How Big Is the Baby at 14 Weeks? Size & Weight

At 14 weeks pregnant, your baby is about 3½ inches long from head to bottom (crown to rump) and weighs roughly 1½ ounces. That’s about the size of a lemon. You’re just entering the second trimester, and while your baby is still small enough to fit in the palm of your hand, a lot is happening beneath the surface.

Length, Weight, and How to Picture It

The 3½-inch measurement (87 millimeters) is taken from the top of the head to the base of the tailbone, which is how babies are measured in the first half of pregnancy since their legs are curled up. The 1½-ounce weight (45 grams) is comparable to a small handful of grapes or a AA battery. A lemon is the most commonly used size comparison, and it’s a pretty accurate one in both length and roundness.
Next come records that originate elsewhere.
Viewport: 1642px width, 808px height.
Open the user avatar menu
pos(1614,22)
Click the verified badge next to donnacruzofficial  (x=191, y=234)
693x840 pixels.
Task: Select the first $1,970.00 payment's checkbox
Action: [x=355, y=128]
For context, at 12 weeks your baby was closer to 2½ inches, so there’s been significant growth in just two weeks. The head still makes up a large proportion of the body, but the rest is catching up quickly now.

What’s Developing at 14 Weeks

Your baby’s neck has become more defined this week, which means the head is no longer tucked directly against the chest. This gives the face a more recognizable profile on ultrasound. Red blood cells are now being produced by the spleen, taking over a job that was previously handled by the liver and yolk sac earlier in pregnancy.

The skeleton is actively hardening. The jawbone is developing secondary cartilage structures around weeks 12 to 14, and blood vessels are beginning to grow into the wrist cartilage. The vertebrae started hardening a few weeks earlier, around weeks 10 to 11, and that process continues now. Your baby’s bones are transitioning from soft cartilage to harder tissue, though they’ll remain somewhat flexible well beyond birth.

This is also the week when your baby’s sex may become visible on ultrasound, though it depends on the baby’s position and the quality of the imaging. Many providers wait until the anatomy scan (usually around 18 to 20 weeks) to confirm.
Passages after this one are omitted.